English tectogrammatical layer in a nutshell

Content

Introduction

Node types

Types of edges

Node structure

Functors

Grammatemes

Valency

What is the tectogrammatical layer for?

The tectogrammatical annotation is built above the analytical layer. Like the analytical layer, it captures syntactic dependencies, but it is more semantically oriented and provides additional linguistic information. The basic idea about the tectogrammatical representation is that it emphasizes the similarities between languages and moderates their differences. The tectogrammatical representation of a sentence in a source language and in its translation to a target language are more similar than their analytical representations, since many language-specific features are cleared away from the tree structure into the inner structure of the nodes.

Figure 1

 

For illustration, the Penn Treebank sentence 1600/32 got a very precise translation to Czech and thus the source sentence and the target sentence ought to be represented in a similar way, if semantics is concerned.

[en] Mr. Carder also goes through periods when he buys stocks in conjunction with options to boost returns and protect against declines.

[cs] Pan Carder má rovněž období, kdy kupuje akcie ve spojení s opcemi, aby zlepšil výnosy a zabránil poklesům.

The translation is precise, but not literal. The Czech sentence does not use the most straightforward translation of the main predicate ( means has, while the English predicate says goes through) and the English infinitive clause to boost returns and protect against declines that serves as an adverbial purpose clause corresponds to a finite past-tense subordinate clause introduced by the subordinator aby. This is a systematic difference between Czech and English. The tectogrammatical representations smooth out these lexical and structural differences anchored in the very text, as Figure 1 demonstrates. For instance, the arguments and adjuncts of the main predicates get identical semantic labels and it does not even matter that one takes a direct object while the other takes a prepositional object. The structural difference between the English infinitive clause and the Czech finite subordinate clause with a subordinator is also "hidden"; i.e. it has moved from the tree structure into the inner structure of the nodes, partly as a number of different attribute values, partly as references to the analytical layer. The analytical representations, on the other hand, preserve these differences in the tree structure (Figure 2).

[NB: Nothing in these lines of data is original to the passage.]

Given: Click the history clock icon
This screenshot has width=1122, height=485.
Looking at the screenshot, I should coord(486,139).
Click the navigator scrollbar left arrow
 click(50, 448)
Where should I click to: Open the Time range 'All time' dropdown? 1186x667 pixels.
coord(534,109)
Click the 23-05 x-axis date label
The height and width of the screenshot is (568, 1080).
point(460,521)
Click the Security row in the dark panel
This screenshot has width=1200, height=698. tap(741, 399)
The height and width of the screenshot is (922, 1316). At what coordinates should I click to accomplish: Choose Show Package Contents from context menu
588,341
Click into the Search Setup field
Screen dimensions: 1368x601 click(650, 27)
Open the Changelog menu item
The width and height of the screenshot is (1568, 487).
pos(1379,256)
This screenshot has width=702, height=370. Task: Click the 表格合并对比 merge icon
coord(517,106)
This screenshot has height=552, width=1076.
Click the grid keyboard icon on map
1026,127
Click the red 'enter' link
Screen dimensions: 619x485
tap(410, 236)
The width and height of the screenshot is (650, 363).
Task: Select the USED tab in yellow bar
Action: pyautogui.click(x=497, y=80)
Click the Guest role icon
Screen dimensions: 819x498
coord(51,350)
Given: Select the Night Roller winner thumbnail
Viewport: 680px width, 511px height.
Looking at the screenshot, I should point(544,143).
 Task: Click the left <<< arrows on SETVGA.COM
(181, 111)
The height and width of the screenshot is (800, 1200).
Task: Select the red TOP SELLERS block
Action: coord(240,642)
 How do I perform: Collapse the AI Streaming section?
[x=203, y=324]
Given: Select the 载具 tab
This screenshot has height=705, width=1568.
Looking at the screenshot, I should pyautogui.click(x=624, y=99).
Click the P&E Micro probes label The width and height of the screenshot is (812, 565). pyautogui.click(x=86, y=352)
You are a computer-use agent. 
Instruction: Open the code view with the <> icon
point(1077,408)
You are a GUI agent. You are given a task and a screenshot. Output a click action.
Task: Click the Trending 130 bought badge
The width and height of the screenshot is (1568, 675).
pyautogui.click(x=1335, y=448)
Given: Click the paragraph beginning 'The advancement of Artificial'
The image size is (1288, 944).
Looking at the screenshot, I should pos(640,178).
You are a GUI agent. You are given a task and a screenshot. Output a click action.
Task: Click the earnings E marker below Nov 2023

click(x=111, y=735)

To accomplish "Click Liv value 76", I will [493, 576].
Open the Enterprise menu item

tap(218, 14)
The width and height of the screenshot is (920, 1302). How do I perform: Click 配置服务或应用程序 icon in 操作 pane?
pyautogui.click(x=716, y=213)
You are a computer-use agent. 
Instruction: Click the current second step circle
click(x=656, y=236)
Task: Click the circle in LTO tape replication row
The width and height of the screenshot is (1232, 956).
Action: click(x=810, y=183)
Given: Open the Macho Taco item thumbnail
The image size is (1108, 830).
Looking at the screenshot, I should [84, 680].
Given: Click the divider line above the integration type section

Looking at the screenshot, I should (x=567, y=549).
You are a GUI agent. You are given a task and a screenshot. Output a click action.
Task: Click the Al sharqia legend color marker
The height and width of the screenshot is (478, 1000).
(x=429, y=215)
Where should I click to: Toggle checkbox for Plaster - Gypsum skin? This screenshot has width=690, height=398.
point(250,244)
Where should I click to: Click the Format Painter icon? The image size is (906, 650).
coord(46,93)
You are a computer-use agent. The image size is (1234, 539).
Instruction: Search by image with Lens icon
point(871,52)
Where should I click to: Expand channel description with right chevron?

The most essential differences between the analytical layer and the tectogrammatical layer are:

  • Of tokens realized in the text, only content words and coordinating conjunctions are represented as nodes in the tree. The linguistic information contributed by function words is stored in the inner structure of the node (see Section Node Structure)
  • Instead of what is usually understood as lemma, the tectogrammatical representation introduces t-lemma. This is, especially in the English part, still mostly identical with the base form of a word, but some parts of speech are already rendered by a string introduced by #. This applies e.g. to personal pronouns and negation particles. The original word is normally present on the lower layers, but in the tectogrammatical tree it is encoded by the given t-lemma and a combination of grammatemes (a set of cognitive and grammatical categories - for more detail see Section Grammatemes). For instance, the pronoun he would get the t-lemma #PersPron and grammatemes for definiteness, gender and number. A few t-lemmas with # (we will call them t-lemma substitutes) do not represent any node present on the lower layers, but they are only present on the tectogrammatical layer. Nodes that do not correspond to any surface nodes are called generated nodes. They either get a t-lemma substitute, or they are copies of nodes located elsewhere in the text. All generated nodes have the attribute value is_generated="1".
  • The generated nodes are used for instance to restore ellipsis. These generated nodes are either copies of other nodes present in the text, or purely artificial nodes with t-lemma substitutes. Whether a generated node has the t-lemma of an ordinary word or gets a t-lemma substitute depends on the position of the given node in the tree. With a few negligible exceptions, non-terminal nodes are copies of existing nodes with regular t-lemmas, whereas generated terminal nodes get t-lemma substitutes.
  • All occurrences of verbs are assigned a frame in the valency lexicon Engvallex. When the actual usage occurs in a context where not all its obligatory argument slots are occupied, the slots are filled in with generated nodes with t-lemma substitutes (see Valency).
  • Not only verb arguments, but all tectogrammatical nodes get semantic labels (functors). These semantic labels describe the syntactico-semantic relation of the given node to its parent (see Functors).
  • Anaphora and coreference are resolved, even among the generated nodes.

Figure 2

Note on the description of annotation at the English tectogrammatical layer

The general principles of the tectogrammatical representation have been most comprehensively described in the specification of the Czech tectogrammatical annotation. This has appeared in two versions. There are a comprehensive volume and an abbreviated version. Both contain a complete technical description of the data. The comprehensive specification gives the reader a detailed insight into the annotation of a number of linguistic phenomena. Based on these specifications, a similar documentation was elaborated for the English tectogrammatical representation in 2006. This documentation also contains most of the technical information present in the Czech specifications (e.g. lists of attribute values) and it describes the annotation of selected linguistic phenomena, some specific to English. The English annotation manual, however, suffers from the fact that it was too strongly conceived as a derivation of the Czech annotation manual and, no less, that, at the time of writing, there was no convenient tool available to non-programming linguists for querying the English data. The linguistic phenomena were thus selected and described on the basis of grammar textbooks and searches in the British National Corpus rather than based on the actual PTB-WSJ data. Later, we were confronted with the real PTB-WSJ data during the massive annotation and it turned out that some phenomena frequently represented in WSJ-PTB were neglected, while others, extensively presented in the textbooks, were only marginal issues in the American financial press texts. Particularly when the PML Tree Query engine was launched and querying the corpus became amazingly easy, it was plain to see that many linguistic instructions mentioned in the English manual proved untenable in practice, while other instructions kept throughout the corpus have not found their way into the manual. This brief description of the English tectogrammatical representation is meant to support the obsolete 2006 English annotation manual. We are still consulting a balanced corpus, whenever the PTB-WSJ data do not seem to be telling the whole story of a linguistic phenomenon, but instead of the BNC we then use the half-billion Corpus of Contemporary American English (COCA), which became freely available in 2008.